Time and time again, accounts of the strange occurrences that took place in Khotso's
presence have been recounted, generating another series of questions in their turn. Was he
really a wielder of the mighty magic that even some of the most pragmatic of his friends and
followers remain convinced he was? Or was his empire based on outrageous fabrications,
unscrupulous manipulation of human weakness and shameless hucksterism?
Stories and riddles, then, are part of Khotso, the man of mystery and magic about whom so
much has been told and so little has been written, apart from newspaper and magazine
articles, often sensationalistic, dealing for the most part with episodes from the latter period
of his life. Khotso loved stories, and he offered different versions of his life history to eager
listeners while increasingly fabulous accounts of his wealth and his powers arose around him.
His history comes to us mainly in the form of tales - some of them even true - and it is into
this labyrinth of narrative that we must venture if we wish to follow the path of his
extraordinary career.
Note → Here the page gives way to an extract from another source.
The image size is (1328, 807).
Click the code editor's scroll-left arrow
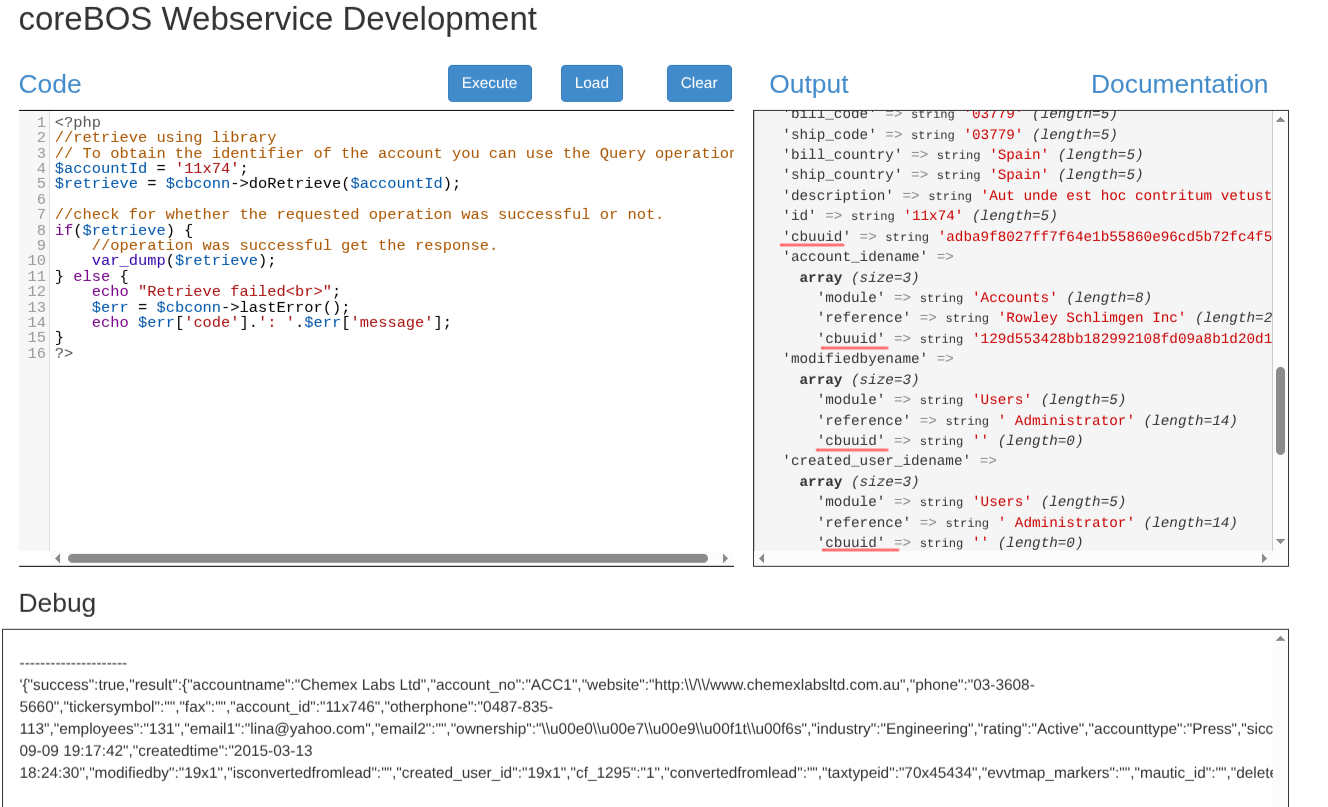tap(57, 559)
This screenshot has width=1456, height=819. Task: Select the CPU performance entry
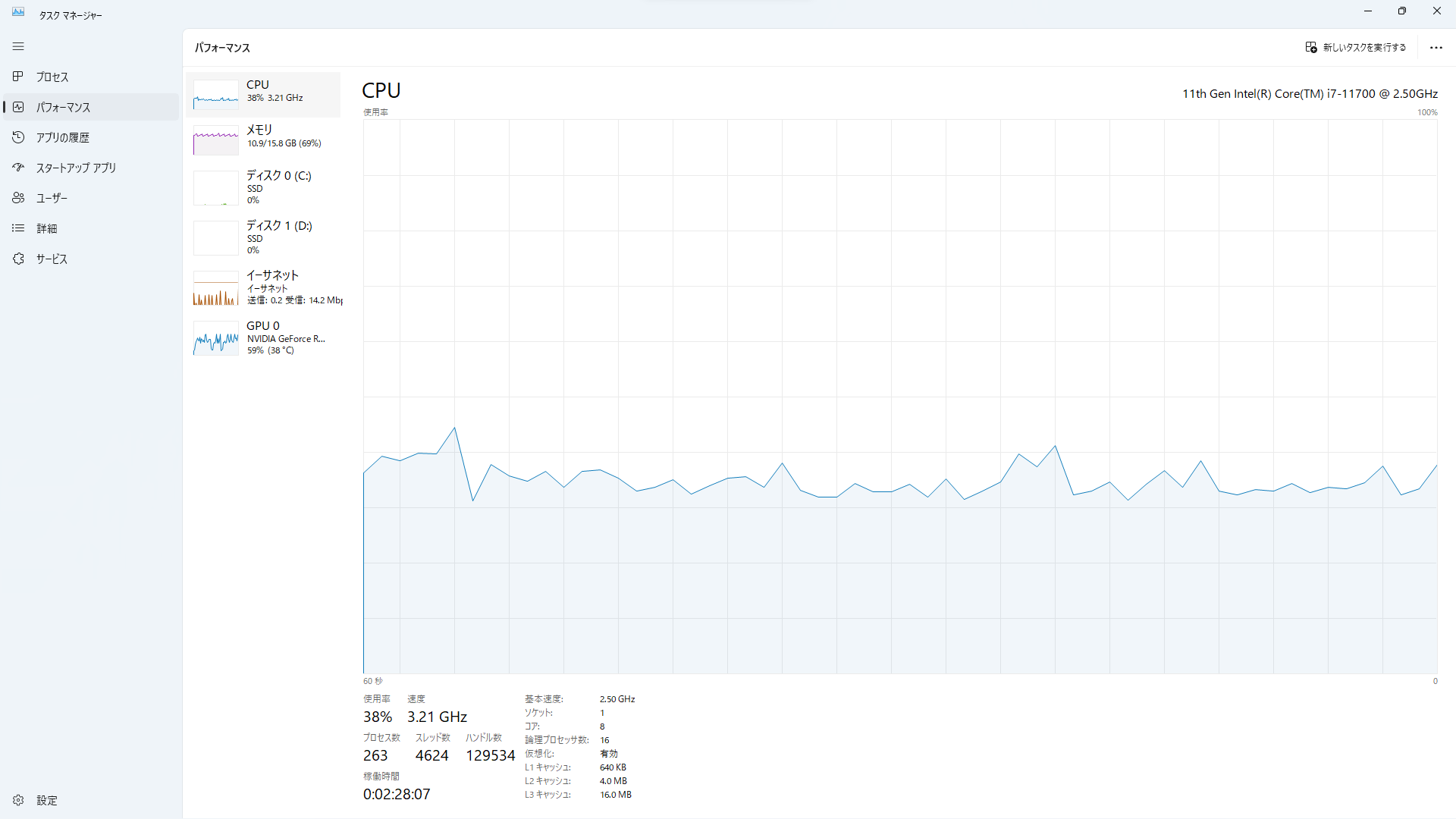(x=263, y=95)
Somewhere out there, within all the tales, Khotso Sethuntsa lives on.

Endnotes

Prologue
1 "Transkei's Richest Native: the Incredible Dr Khotso." Daily Dispatch. 17 July 1954.
2 Crous, Con. "Khotso Lives!" Scope. 11 May 1973: 80.
3 Daily Dispatch. 7 August 1972. Natal Witness. 7 August 1972.
4 Cited in Blades, Jack. 1975. Unpublished work on Khotso Sethuntsa. (Hereafter, unless otherwise
indicated, information provided by Blades derives from this source.)